Максим Чернобылец. Хилый мужик с бледной кожей, мешками под глазами и тонкими ручками. Говорили, что он был в первой волне ликвидаторов чернобыльской аварии, а потом здоровье пошло по пизде. Он частенько плел мелким пацанам рыбок и зайчиков из капельниц, а вечером, нажравшись, выгонял очередного ебаря из своей квартиры, которого туда приводила оголодавшая жена. У меня до сих пор сохранился самодельный ножик, к которому Максим сделал рукоятку из жесткой разноцветной проволоки. Красивый и острый, он частенько привлекал внимание. Дважды его пытался спиздить Ебало, но Максим, поймав как-то урода с моим ножом, дал пацану таких пиздюлей, что Ебало три дня ссал кровью и о ноже моем забыл, как о страшном сне… Люди и звери. Сколько их было во дворе на четыре дома.

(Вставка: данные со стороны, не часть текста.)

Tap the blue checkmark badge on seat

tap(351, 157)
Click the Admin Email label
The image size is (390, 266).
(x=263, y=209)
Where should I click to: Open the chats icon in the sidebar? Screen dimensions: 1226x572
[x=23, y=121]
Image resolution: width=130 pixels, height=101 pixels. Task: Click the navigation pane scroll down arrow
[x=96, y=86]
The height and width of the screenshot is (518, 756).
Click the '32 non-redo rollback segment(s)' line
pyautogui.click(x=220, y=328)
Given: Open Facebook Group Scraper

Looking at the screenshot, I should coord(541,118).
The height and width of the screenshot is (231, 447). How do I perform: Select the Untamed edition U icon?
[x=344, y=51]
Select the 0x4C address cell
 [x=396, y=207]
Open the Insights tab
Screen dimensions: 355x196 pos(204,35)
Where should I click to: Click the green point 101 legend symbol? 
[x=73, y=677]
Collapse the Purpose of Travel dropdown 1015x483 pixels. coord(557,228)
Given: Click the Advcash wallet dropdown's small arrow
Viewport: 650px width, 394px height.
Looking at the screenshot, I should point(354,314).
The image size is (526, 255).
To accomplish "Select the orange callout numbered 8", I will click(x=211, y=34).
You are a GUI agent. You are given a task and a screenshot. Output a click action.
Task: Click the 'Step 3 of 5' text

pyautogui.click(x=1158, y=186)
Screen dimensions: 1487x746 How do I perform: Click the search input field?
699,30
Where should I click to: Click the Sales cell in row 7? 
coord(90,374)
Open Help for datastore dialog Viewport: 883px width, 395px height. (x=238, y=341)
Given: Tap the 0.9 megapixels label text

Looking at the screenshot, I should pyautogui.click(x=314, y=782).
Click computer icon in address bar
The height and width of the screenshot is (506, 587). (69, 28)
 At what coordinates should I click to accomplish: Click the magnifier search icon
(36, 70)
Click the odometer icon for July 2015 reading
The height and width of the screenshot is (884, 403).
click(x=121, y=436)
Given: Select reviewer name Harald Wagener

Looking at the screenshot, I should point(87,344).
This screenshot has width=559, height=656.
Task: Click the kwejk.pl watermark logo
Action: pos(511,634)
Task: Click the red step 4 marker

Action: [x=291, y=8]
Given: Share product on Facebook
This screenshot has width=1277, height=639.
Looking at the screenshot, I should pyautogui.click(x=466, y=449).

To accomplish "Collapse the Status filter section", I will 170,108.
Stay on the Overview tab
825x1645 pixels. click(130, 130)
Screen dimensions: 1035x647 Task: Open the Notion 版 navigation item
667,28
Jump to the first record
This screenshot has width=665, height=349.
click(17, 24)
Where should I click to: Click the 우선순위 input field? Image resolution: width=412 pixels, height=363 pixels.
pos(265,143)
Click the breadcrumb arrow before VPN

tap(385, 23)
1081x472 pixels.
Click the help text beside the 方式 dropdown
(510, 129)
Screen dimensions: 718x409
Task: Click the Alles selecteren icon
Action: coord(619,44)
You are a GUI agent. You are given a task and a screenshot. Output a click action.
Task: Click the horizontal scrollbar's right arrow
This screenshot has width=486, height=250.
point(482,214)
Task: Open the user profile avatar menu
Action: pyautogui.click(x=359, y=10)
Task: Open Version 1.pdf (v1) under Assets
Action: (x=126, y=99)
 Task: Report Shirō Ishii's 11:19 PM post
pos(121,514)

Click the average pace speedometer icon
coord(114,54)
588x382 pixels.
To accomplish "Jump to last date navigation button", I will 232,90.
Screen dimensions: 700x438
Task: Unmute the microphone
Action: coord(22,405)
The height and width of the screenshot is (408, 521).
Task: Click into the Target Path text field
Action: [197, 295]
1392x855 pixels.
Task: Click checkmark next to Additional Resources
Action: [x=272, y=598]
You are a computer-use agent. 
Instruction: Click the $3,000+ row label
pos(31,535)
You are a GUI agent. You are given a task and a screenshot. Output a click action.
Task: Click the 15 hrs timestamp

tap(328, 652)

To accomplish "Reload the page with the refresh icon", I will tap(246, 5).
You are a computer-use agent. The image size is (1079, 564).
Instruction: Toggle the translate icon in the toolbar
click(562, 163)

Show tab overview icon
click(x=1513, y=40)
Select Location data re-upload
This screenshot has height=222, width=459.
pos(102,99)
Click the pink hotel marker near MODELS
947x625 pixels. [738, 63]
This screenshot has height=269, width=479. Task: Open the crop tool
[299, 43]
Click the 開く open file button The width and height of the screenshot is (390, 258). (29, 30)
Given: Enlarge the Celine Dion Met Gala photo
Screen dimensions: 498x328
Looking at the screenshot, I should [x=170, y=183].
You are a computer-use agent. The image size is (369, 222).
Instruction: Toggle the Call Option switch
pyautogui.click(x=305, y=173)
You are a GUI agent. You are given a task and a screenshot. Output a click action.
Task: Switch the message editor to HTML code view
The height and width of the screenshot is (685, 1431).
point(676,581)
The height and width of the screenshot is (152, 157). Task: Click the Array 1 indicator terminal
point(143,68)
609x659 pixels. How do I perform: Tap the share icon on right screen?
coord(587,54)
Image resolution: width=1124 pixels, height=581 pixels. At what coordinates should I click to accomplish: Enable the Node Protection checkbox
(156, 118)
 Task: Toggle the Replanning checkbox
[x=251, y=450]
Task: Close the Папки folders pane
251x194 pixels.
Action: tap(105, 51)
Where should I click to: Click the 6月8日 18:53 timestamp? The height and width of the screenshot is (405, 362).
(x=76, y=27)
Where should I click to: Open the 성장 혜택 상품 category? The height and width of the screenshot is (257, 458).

Олег Литейщик. Старый кузнец, которого любила вся детвора. Каждому он выливал кастет, надо было только надыбать пару старых аккумуляторов на свалке и притащить ему. Его рогатки разили без промаха, и в соседних дворах не найти было целых окон в подъездах.

Он рассказывал пиздюкам сказки. Страшные и добрые, веселые и грустные. Но всегда грубые. Мы до ночи сидели, слушая его гулкий бас, а разведенный старшаками вдалеке костер казался чем-то сказочным. Там пили дешевое вино и тискали баб, а мы слушали сказки о кузнеце и чертях, о царевне с медной пиздой, о трех волках и старой бабке, которая захотела волчьего хуя. Тысячи сказок… Олег никогда не повторялся, а мы удивлялись, откуда он столько знает. Даже старшаки относились к нему с уважением и называли не иначе, как дядя Олежа. Его старенький «Москвич» был единственной машиной на районе, которую можно было не закрывать на ночь. Все равно никто не тронет, даже залетные.